-------- Texto seleccionado --------
La noción de que el matrimonio tenía que ver sobre todo con alianzas políticas y ganancias de propiedades, más que con el afecto personal, duró miles de años. Las familias acomodadas casaban a sus hijos e hijas como un beneficio personal para aumentar la riqueza, compartir recursos y aumentar la mano de obra. Incluso las familias de clase baja consideraban los beneficios prácticos y económicos del matrimonio por encima de los románticos, aunque a una escala mucho menor. Casarse con una pareja adecuada y producir hijos que ayudaran en las granjas y los negocios era más importante que la atracción mutua de la pareja. A pesar de la estrategia de estas uniones, la gente se enamoraba, a veces de sus cónyuges y a veces no. Si una mujer esperaba encontrar el amor dentro de su matrimonio pero se veía frustrada, debía sufrir en silencio mientras a su marido se le permitía buscar afecto en otra parte. La institución del matrimonio era simplemente demasiado vital para la estabilidad económica y política como para basarse en algo tan aparentemente frívolo como el amor. El matrimonio desempeñaba el papel adicional de delimitar la división del trabajo dentro de un hogar, y el género y la edad determinaban a quién se otorgaba el poder: a los hombres.

Además de las funciones institucionales y prácticas del matrimonio, el elemento humano del acuerdo no siempre se ajustaba al modelo legal, cultural o filosófico de la época. El matrimonio es, en la mayoría de los casos, una relación entre dos personas que les enfrenta a los retos y las alegrías de compartir una vida. Durante demasiados años, los hombres tenían el derecho legal de abusar físicamente de sus esposas y forzarles el privilegio marital del sexo. Incluso en los matrimonios amorosos, esta era una práctica común y aceptable.
--------
**Tareas asignadas**:
1 - Reproduzca textualmente el fragmento del texto seleccionado que comienza en "Además de las" y termina en "común y aceptable.".
2 - Responda con base en el texto seleccionado:
(a) ¿Qué se le permitía al marido cuando la mujer no encontraba el amor en su matrimonio?
(b) ¿Qué factores determinaban a quién se otorgaba el poder dentro del hogar?
(c) ¿Qué derecho legal tuvieron los hombres durante demasiados años?
El listado constituye material independiente del texto seleccionado.
-------- Extractos del listado --------
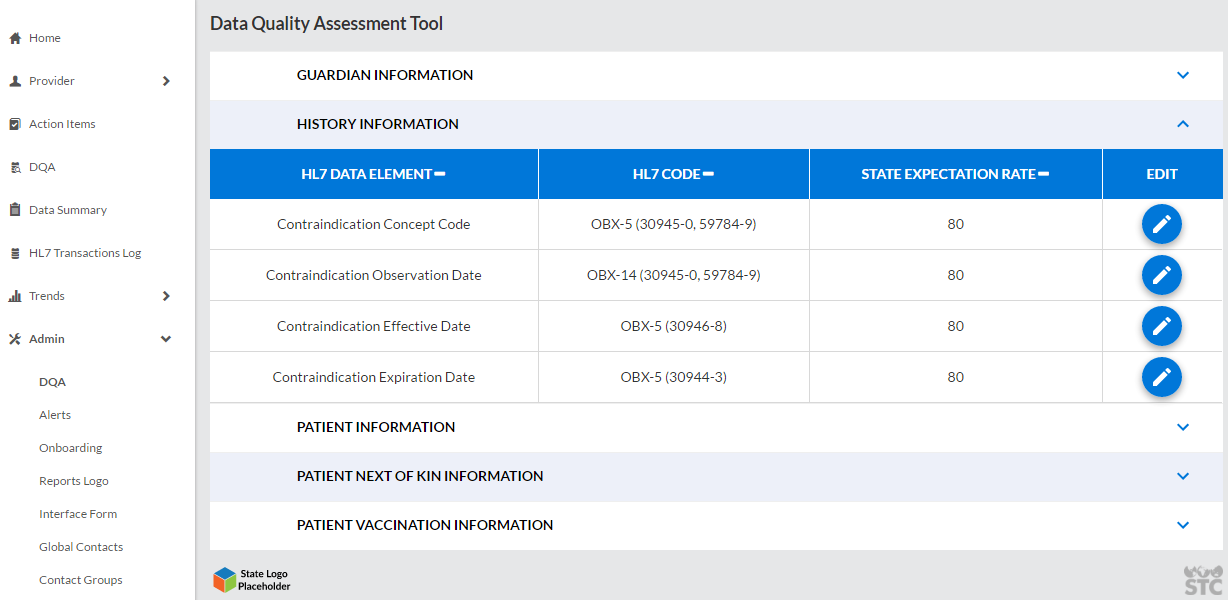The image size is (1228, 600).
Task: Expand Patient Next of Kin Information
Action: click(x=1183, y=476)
--------
-------- Extractos del listado --------
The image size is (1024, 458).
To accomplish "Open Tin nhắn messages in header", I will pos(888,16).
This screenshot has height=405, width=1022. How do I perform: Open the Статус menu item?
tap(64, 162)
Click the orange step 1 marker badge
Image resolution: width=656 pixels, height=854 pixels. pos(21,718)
--------
-------- Extractos del listado --------
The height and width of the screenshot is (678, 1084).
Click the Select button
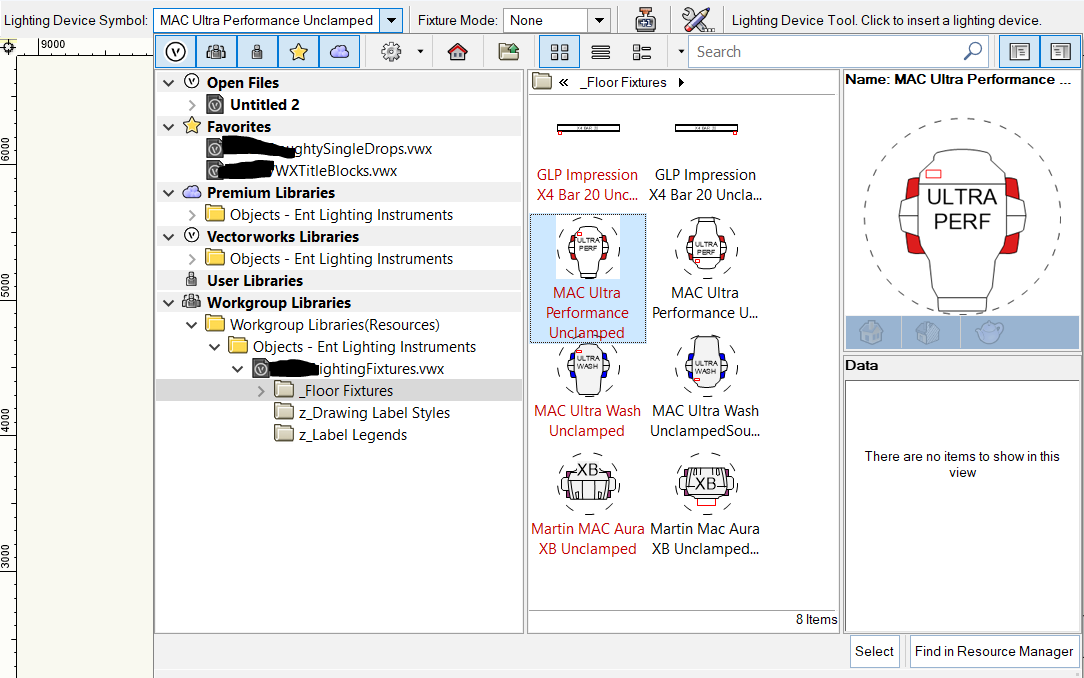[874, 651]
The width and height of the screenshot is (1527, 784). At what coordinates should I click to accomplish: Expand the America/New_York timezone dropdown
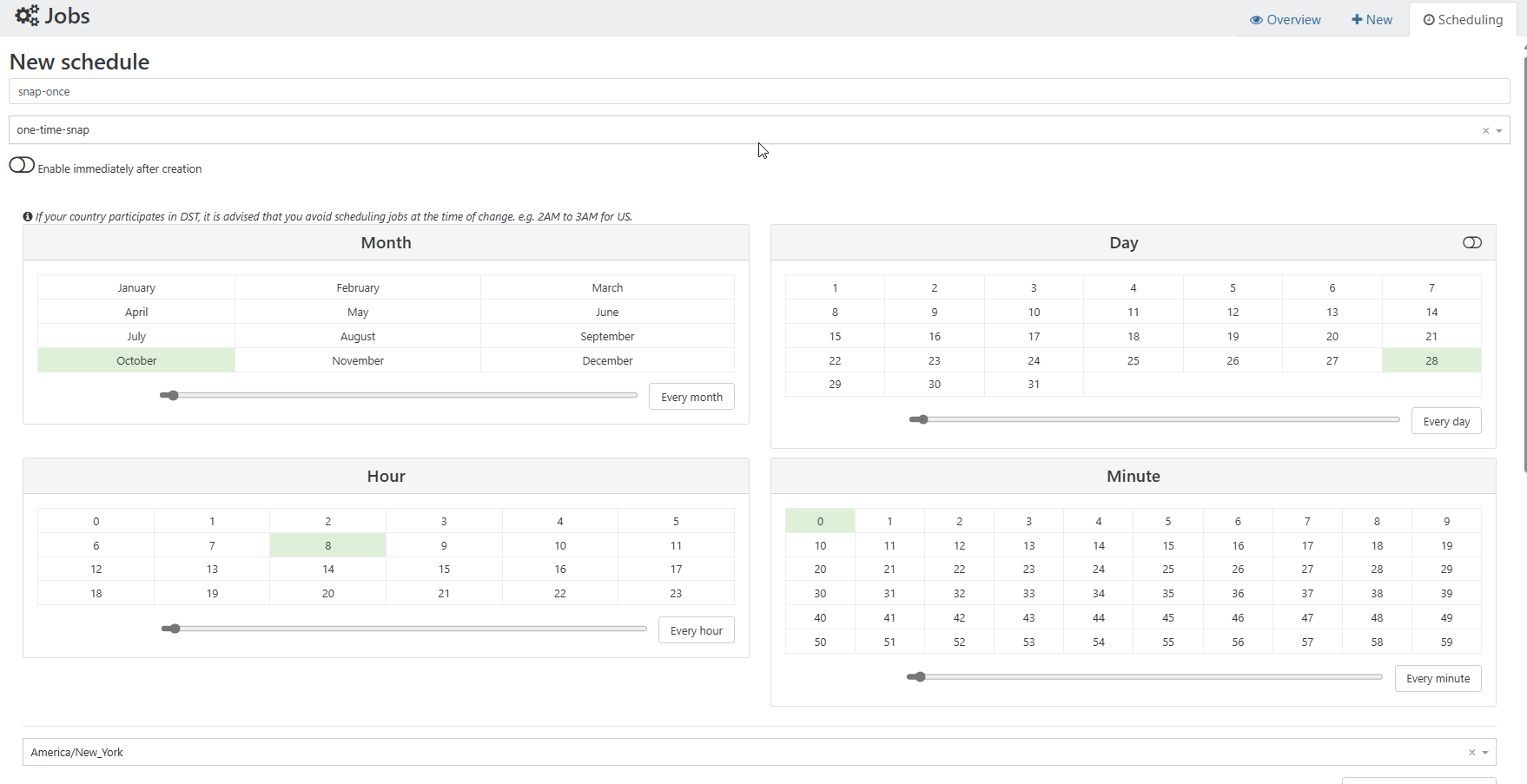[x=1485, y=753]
--------
**Respuestas redactadas**:
1 -
Además de las funciones institucionales y prácticas del matrimonio, el elemento humano del acuerdo no siempre se ajustaba al modelo legal, cultural o filosófico de la época. El matrimonio es, en la mayoría de los casos, una relación entre dos personas que les enfrenta a los retos y las alegrías de compartir una vida. Durante demasiados años, los hombres tenían el derecho legal de abusar físicamente de sus esposas y forzarles el privilegio marital del sexo. Incluso en los matrimonios amorosos, esta era una práctica común y aceptable.

2 -
(a) Se le permitía buscar afecto en otra parte.
(b) El género y la edad.
(c) El derecho de abusar físicamente de sus esposas y forzarles el privilegio marital del sexo.